• Required task:
List each line of the records below that contains the word "screenshot". Case counts.

• Records provided:

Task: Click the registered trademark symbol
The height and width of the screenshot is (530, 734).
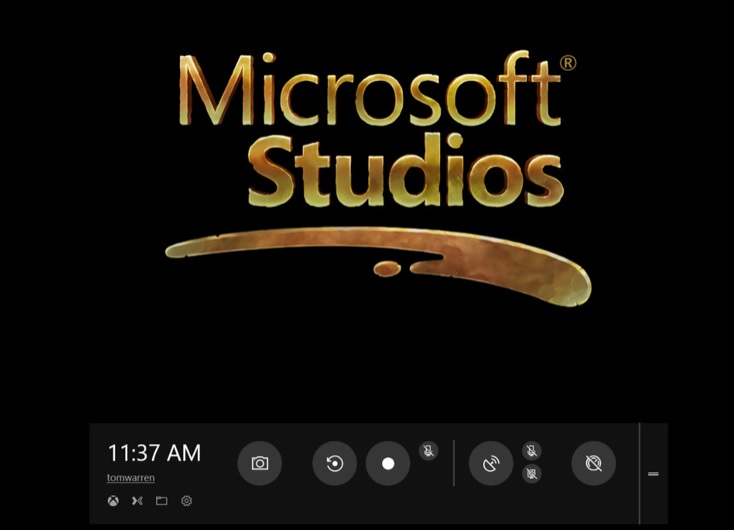Action: click(567, 63)
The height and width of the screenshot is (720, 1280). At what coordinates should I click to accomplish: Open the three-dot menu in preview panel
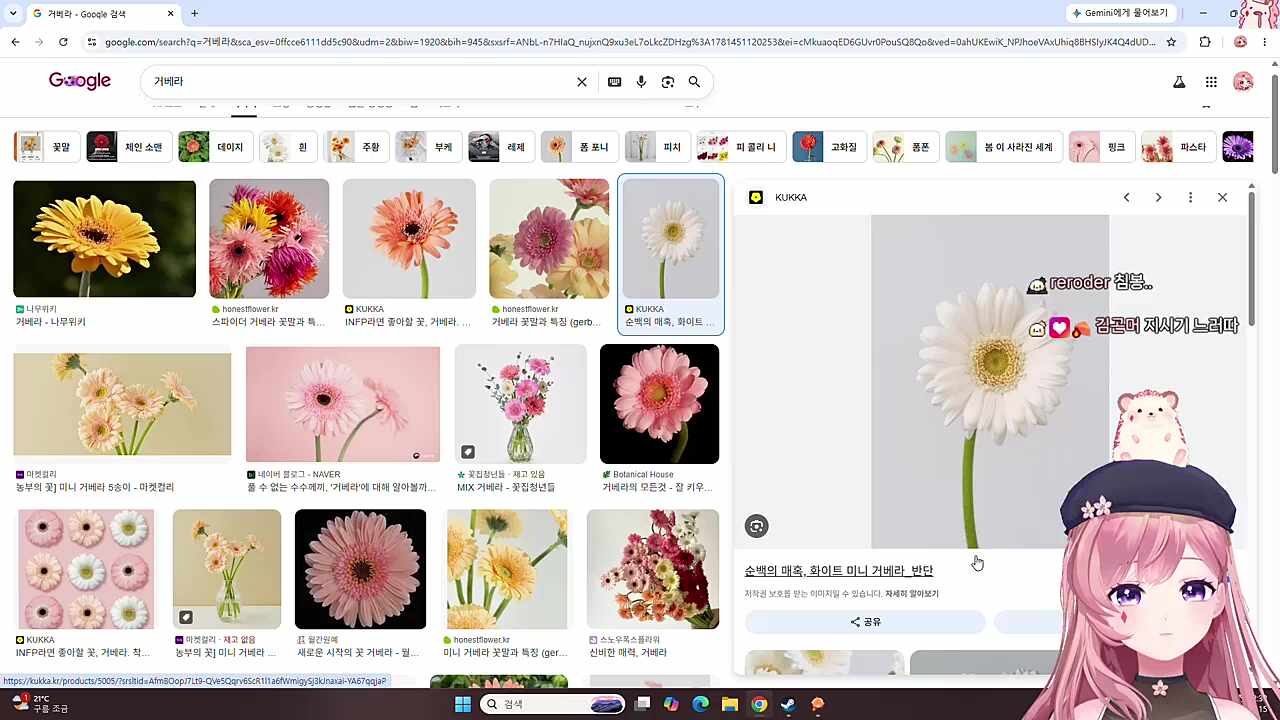pos(1190,197)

• Correct answer:
The height and width of the screenshot is (530, 734).
The height and width of the screenshot is (720, 1280). At what coordinates should I click to accomplish: Open the three-dot menu in preview panel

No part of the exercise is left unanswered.